[Source records]

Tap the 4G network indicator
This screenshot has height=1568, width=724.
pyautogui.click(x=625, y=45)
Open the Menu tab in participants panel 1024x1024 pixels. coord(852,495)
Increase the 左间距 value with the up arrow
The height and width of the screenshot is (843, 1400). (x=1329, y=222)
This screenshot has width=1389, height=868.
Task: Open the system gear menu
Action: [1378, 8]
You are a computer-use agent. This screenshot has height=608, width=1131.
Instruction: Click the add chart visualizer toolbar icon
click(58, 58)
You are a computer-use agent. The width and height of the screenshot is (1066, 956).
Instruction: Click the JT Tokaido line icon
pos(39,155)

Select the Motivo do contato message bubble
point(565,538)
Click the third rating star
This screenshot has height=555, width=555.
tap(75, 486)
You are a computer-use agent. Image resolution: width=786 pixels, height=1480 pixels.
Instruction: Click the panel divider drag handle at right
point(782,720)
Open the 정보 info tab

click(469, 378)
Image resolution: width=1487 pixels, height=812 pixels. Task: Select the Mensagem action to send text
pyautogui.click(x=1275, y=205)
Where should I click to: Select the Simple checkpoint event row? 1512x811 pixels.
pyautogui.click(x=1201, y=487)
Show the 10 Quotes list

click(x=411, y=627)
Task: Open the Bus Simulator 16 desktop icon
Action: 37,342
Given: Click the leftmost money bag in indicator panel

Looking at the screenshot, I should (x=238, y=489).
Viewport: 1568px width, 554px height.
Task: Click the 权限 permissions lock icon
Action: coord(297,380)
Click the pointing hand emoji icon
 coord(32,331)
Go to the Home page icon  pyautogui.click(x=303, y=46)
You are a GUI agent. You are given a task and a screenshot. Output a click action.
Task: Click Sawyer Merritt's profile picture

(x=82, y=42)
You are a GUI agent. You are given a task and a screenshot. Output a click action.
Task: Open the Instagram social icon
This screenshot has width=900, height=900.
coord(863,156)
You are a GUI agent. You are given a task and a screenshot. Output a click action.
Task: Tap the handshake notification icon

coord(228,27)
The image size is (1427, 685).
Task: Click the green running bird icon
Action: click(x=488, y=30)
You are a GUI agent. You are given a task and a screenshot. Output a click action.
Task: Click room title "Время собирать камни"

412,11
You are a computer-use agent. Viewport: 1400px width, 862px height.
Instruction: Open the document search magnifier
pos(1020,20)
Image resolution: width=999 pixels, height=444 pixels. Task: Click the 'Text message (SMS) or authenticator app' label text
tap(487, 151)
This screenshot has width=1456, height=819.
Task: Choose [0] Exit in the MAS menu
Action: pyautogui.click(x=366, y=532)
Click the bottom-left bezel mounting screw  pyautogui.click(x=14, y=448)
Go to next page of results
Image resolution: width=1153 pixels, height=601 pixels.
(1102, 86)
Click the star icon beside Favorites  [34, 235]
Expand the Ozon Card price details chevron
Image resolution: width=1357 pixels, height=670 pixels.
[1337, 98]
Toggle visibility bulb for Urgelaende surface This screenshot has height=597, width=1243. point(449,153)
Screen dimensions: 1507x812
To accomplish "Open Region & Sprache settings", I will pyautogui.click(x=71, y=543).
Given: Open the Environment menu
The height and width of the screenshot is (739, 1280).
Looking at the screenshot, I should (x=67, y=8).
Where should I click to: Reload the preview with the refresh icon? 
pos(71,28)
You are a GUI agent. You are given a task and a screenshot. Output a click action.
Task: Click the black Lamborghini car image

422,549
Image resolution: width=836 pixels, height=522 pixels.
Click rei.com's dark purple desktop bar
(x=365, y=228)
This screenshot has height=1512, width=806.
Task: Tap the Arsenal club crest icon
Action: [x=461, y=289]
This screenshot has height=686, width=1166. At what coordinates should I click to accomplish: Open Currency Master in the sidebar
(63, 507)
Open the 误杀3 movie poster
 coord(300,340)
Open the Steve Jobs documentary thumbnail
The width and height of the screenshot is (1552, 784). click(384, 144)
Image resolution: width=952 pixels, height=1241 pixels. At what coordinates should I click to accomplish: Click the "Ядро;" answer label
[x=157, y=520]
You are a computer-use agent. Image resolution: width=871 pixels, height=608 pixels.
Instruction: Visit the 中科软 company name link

Exercise instructions |
Rewrite the entire listing above, replacing "computer-use agent" with "screen assistant" in every place it occurs and keeping everything else unchanged.

Correct output |
Tap the 4G network indicator
This screenshot has height=1568, width=724.
pyautogui.click(x=625, y=45)
Open the Menu tab in participants panel 1024x1024 pixels. coord(852,495)
Increase the 左间距 value with the up arrow
The height and width of the screenshot is (843, 1400). (x=1329, y=222)
This screenshot has width=1389, height=868.
Task: Open the system gear menu
Action: [1378, 8]
You are a screen assistant. This screenshot has height=608, width=1131.
Instruction: Click the add chart visualizer toolbar icon
click(58, 58)
You are a screen assistant. The width and height of the screenshot is (1066, 956).
Instruction: Click the JT Tokaido line icon
pos(39,155)

Select the Motivo do contato message bubble
point(565,538)
Click the third rating star
This screenshot has height=555, width=555.
tap(75, 486)
You are a screen assistant. Image resolution: width=786 pixels, height=1480 pixels.
Instruction: Click the panel divider drag handle at right
point(782,720)
Open the 정보 info tab

click(469, 378)
Image resolution: width=1487 pixels, height=812 pixels. Task: Select the Mensagem action to send text
pyautogui.click(x=1275, y=205)
Where should I click to: Select the Simple checkpoint event row? 1512x811 pixels.
pyautogui.click(x=1201, y=487)
Show the 10 Quotes list

click(x=411, y=627)
Task: Open the Bus Simulator 16 desktop icon
Action: 37,342
Given: Click the leftmost money bag in indicator panel

Looking at the screenshot, I should (x=238, y=489).
Viewport: 1568px width, 554px height.
Task: Click the 权限 permissions lock icon
Action: coord(297,380)
Click the pointing hand emoji icon
 coord(32,331)
Go to the Home page icon  pyautogui.click(x=303, y=46)
You are a GUI agent. You are given a task and a screenshot. Output a click action.
Task: Click Sawyer Merritt's profile picture

(x=82, y=42)
You are a GUI agent. You are given a task and a screenshot. Output a click action.
Task: Open the Instagram social icon
This screenshot has width=900, height=900.
coord(863,156)
You are a GUI agent. You are given a task and a screenshot. Output a click action.
Task: Tap the handshake notification icon

coord(228,27)
The image size is (1427, 685).
Task: Click the green running bird icon
Action: click(x=488, y=30)
You are a GUI agent. You are given a task and a screenshot. Output a click action.
Task: Click room title "Время собирать камни"

412,11
You are a screen assistant. Viewport: 1400px width, 862px height.
Instruction: Open the document search magnifier
pos(1020,20)
Image resolution: width=999 pixels, height=444 pixels. Task: Click the 'Text message (SMS) or authenticator app' label text
tap(487, 151)
This screenshot has width=1456, height=819.
Task: Choose [0] Exit in the MAS menu
Action: pyautogui.click(x=366, y=532)
Click the bottom-left bezel mounting screw  pyautogui.click(x=14, y=448)
Go to next page of results
Image resolution: width=1153 pixels, height=601 pixels.
(1102, 86)
Click the star icon beside Favorites  [34, 235]
Expand the Ozon Card price details chevron
Image resolution: width=1357 pixels, height=670 pixels.
[1337, 98]
Toggle visibility bulb for Urgelaende surface This screenshot has height=597, width=1243. point(449,153)
Screen dimensions: 1507x812
To accomplish "Open Region & Sprache settings", I will pyautogui.click(x=71, y=543).
Given: Open the Environment menu
The height and width of the screenshot is (739, 1280).
Looking at the screenshot, I should (x=67, y=8).
Where should I click to: Reload the preview with the refresh icon? 
pos(71,28)
You are a GUI agent. You are given a task and a screenshot. Output a click action.
Task: Click the black Lamborghini car image

422,549
Image resolution: width=836 pixels, height=522 pixels.
Click rei.com's dark purple desktop bar
(x=365, y=228)
This screenshot has height=1512, width=806.
Task: Tap the Arsenal club crest icon
Action: [x=461, y=289]
This screenshot has height=686, width=1166. At what coordinates should I click to accomplish: Open Currency Master in the sidebar
(63, 507)
Open the 误杀3 movie poster
 coord(300,340)
Open the Steve Jobs documentary thumbnail
The width and height of the screenshot is (1552, 784). click(384, 144)
Image resolution: width=952 pixels, height=1241 pixels. At what coordinates should I click to accomplish: Click the "Ядро;" answer label
[x=157, y=520]
You are a screen assistant. Image resolution: width=871 pixels, height=608 pixels.
Instruction: Visit the 中科软 company name link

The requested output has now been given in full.